Prompt ->
All of the records should be restated word for word.

Provided entries ->
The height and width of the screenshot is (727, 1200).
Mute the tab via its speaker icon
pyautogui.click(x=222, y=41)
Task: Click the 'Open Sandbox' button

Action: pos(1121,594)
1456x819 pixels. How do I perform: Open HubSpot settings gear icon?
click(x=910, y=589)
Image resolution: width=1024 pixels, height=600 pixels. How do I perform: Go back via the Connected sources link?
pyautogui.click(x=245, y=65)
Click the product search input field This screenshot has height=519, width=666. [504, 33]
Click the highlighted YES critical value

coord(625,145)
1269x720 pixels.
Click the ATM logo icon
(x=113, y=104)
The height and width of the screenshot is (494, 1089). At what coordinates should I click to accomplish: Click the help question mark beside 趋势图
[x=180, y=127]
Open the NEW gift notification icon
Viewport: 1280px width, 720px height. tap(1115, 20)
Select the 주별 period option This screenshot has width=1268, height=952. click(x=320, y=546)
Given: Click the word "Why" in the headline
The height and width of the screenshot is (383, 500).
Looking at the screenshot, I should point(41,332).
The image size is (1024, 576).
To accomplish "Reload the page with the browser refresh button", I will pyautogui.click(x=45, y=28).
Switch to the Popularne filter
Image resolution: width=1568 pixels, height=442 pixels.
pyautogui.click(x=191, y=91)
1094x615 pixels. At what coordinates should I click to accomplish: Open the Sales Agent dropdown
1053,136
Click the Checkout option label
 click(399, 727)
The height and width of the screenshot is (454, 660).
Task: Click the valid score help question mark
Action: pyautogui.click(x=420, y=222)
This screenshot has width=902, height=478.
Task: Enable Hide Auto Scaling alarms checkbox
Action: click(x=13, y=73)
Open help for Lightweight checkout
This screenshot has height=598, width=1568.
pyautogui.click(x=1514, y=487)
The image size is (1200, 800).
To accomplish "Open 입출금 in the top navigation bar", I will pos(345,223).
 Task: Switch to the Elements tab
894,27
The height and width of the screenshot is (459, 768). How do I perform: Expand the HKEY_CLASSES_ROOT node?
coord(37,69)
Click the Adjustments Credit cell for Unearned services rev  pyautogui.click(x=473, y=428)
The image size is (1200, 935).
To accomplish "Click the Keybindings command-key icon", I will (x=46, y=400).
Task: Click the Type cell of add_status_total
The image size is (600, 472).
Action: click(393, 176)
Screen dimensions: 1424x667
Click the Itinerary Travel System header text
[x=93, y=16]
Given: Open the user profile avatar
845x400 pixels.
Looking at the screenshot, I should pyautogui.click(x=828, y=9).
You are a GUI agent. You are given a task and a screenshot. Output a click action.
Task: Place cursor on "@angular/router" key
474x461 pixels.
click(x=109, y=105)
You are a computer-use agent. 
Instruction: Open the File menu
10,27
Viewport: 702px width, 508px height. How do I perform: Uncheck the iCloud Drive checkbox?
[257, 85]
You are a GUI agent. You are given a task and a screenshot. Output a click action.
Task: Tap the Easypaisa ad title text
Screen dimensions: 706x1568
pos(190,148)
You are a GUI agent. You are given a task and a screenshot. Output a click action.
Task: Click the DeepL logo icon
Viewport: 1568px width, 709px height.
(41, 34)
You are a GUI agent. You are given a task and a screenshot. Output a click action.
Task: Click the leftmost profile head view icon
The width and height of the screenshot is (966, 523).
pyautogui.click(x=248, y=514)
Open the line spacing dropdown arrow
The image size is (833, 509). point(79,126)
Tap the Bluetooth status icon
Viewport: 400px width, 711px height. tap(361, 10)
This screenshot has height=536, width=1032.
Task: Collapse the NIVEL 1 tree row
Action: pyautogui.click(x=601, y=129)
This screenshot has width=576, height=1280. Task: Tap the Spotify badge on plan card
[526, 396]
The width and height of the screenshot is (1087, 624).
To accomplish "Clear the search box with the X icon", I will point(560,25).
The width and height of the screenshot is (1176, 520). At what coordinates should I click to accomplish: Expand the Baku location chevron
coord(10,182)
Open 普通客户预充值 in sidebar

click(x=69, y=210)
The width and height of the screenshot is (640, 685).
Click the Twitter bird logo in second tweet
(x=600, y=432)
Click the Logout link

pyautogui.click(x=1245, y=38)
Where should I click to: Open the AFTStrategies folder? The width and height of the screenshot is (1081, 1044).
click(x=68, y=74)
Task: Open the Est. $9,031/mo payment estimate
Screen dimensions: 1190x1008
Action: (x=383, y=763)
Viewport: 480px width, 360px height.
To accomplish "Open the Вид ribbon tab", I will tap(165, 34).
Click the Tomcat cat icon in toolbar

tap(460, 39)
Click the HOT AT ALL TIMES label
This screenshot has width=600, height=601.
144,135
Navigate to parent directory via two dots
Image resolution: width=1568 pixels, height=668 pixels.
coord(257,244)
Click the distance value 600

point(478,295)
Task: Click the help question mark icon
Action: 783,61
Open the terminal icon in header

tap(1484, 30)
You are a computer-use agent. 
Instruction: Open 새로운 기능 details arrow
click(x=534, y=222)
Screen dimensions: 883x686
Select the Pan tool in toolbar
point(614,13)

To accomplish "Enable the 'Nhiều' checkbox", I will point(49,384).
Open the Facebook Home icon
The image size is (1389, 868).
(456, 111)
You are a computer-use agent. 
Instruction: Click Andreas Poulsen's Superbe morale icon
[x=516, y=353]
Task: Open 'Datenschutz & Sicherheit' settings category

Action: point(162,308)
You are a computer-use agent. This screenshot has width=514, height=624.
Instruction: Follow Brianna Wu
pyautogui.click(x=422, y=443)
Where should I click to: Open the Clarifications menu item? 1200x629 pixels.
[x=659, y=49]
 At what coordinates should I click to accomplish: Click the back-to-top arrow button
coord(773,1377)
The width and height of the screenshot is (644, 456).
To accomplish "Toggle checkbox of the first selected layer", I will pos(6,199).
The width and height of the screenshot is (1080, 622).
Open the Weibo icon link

Answer to the exercise ->
The height and width of the screenshot is (727, 1200).
Mute the tab via its speaker icon
pyautogui.click(x=222, y=41)
Task: Click the 'Open Sandbox' button

Action: pos(1121,594)
1456x819 pixels. How do I perform: Open HubSpot settings gear icon?
click(x=910, y=589)
Image resolution: width=1024 pixels, height=600 pixels. How do I perform: Go back via the Connected sources link?
pyautogui.click(x=245, y=65)
Click the product search input field This screenshot has height=519, width=666. [504, 33]
Click the highlighted YES critical value

coord(625,145)
1269x720 pixels.
Click the ATM logo icon
(x=113, y=104)
The height and width of the screenshot is (494, 1089). At what coordinates should I click to accomplish: Click the help question mark beside 趋势图
[x=180, y=127]
Open the NEW gift notification icon
Viewport: 1280px width, 720px height. tap(1115, 20)
Select the 주별 period option This screenshot has width=1268, height=952. click(x=320, y=546)
Given: Click the word "Why" in the headline
The height and width of the screenshot is (383, 500).
Looking at the screenshot, I should point(41,332).
The image size is (1024, 576).
To accomplish "Reload the page with the browser refresh button", I will pyautogui.click(x=45, y=28).
Switch to the Popularne filter
Image resolution: width=1568 pixels, height=442 pixels.
pyautogui.click(x=191, y=91)
1094x615 pixels. At what coordinates should I click to accomplish: Open the Sales Agent dropdown
1053,136
Click the Checkout option label
 click(399, 727)
The height and width of the screenshot is (454, 660).
Task: Click the valid score help question mark
Action: pyautogui.click(x=420, y=222)
This screenshot has width=902, height=478.
Task: Enable Hide Auto Scaling alarms checkbox
Action: click(x=13, y=73)
Open help for Lightweight checkout
This screenshot has height=598, width=1568.
pyautogui.click(x=1514, y=487)
The image size is (1200, 800).
To accomplish "Open 입출금 in the top navigation bar", I will pos(345,223).
 Task: Switch to the Elements tab
894,27
The height and width of the screenshot is (459, 768). How do I perform: Expand the HKEY_CLASSES_ROOT node?
coord(37,69)
Click the Adjustments Credit cell for Unearned services rev  pyautogui.click(x=473, y=428)
The image size is (1200, 935).
To accomplish "Click the Keybindings command-key icon", I will (x=46, y=400).
Task: Click the Type cell of add_status_total
The image size is (600, 472).
Action: click(393, 176)
Screen dimensions: 1424x667
Click the Itinerary Travel System header text
[x=93, y=16]
Given: Open the user profile avatar
845x400 pixels.
Looking at the screenshot, I should pyautogui.click(x=828, y=9).
You are a GUI agent. You are given a task and a screenshot. Output a click action.
Task: Place cursor on "@angular/router" key
474x461 pixels.
click(x=109, y=105)
You are a computer-use agent. 
Instruction: Open the File menu
10,27
Viewport: 702px width, 508px height. How do I perform: Uncheck the iCloud Drive checkbox?
[257, 85]
You are a GUI agent. You are given a task and a screenshot. Output a click action.
Task: Tap the Easypaisa ad title text
Screen dimensions: 706x1568
pos(190,148)
You are a GUI agent. You are given a task and a screenshot. Output a click action.
Task: Click the DeepL logo icon
Viewport: 1568px width, 709px height.
(41, 34)
You are a GUI agent. You are given a task and a screenshot. Output a click action.
Task: Click the leftmost profile head view icon
The width and height of the screenshot is (966, 523).
pyautogui.click(x=248, y=514)
Open the line spacing dropdown arrow
The image size is (833, 509). point(79,126)
Tap the Bluetooth status icon
Viewport: 400px width, 711px height. tap(361, 10)
This screenshot has height=536, width=1032.
Task: Collapse the NIVEL 1 tree row
Action: pyautogui.click(x=601, y=129)
This screenshot has width=576, height=1280. Task: Tap the Spotify badge on plan card
[526, 396]
The width and height of the screenshot is (1087, 624).
To accomplish "Clear the search box with the X icon", I will point(560,25).
The width and height of the screenshot is (1176, 520). At what coordinates should I click to accomplish: Expand the Baku location chevron
coord(10,182)
Open 普通客户预充值 in sidebar

click(x=69, y=210)
The width and height of the screenshot is (640, 685).
Click the Twitter bird logo in second tweet
(x=600, y=432)
Click the Logout link

pyautogui.click(x=1245, y=38)
Where should I click to: Open the AFTStrategies folder? The width and height of the screenshot is (1081, 1044).
click(x=68, y=74)
Task: Open the Est. $9,031/mo payment estimate
Screen dimensions: 1190x1008
Action: (x=383, y=763)
Viewport: 480px width, 360px height.
To accomplish "Open the Вид ribbon tab", I will tap(165, 34).
Click the Tomcat cat icon in toolbar

tap(460, 39)
Click the HOT AT ALL TIMES label
This screenshot has width=600, height=601.
144,135
Navigate to parent directory via two dots
Image resolution: width=1568 pixels, height=668 pixels.
coord(257,244)
Click the distance value 600

point(478,295)
Task: Click the help question mark icon
Action: 783,61
Open the terminal icon in header

tap(1484, 30)
You are a computer-use agent. 
Instruction: Open 새로운 기능 details arrow
click(x=534, y=222)
Screen dimensions: 883x686
Select the Pan tool in toolbar
point(614,13)

To accomplish "Enable the 'Nhiều' checkbox", I will point(49,384).
Open the Facebook Home icon
The image size is (1389, 868).
(456, 111)
You are a computer-use agent. 
Instruction: Click Andreas Poulsen's Superbe morale icon
[x=516, y=353]
Task: Open 'Datenschutz & Sicherheit' settings category

Action: point(162,308)
You are a computer-use agent. This screenshot has width=514, height=624.
Instruction: Follow Brianna Wu
pyautogui.click(x=422, y=443)
Where should I click to: Open the Clarifications menu item? 1200x629 pixels.
[x=659, y=49]
 At what coordinates should I click to accomplish: Click the back-to-top arrow button
coord(773,1377)
The width and height of the screenshot is (644, 456).
To accomplish "Toggle checkbox of the first selected layer", I will pos(6,199).
The width and height of the screenshot is (1080, 622).
Open the Weibo icon link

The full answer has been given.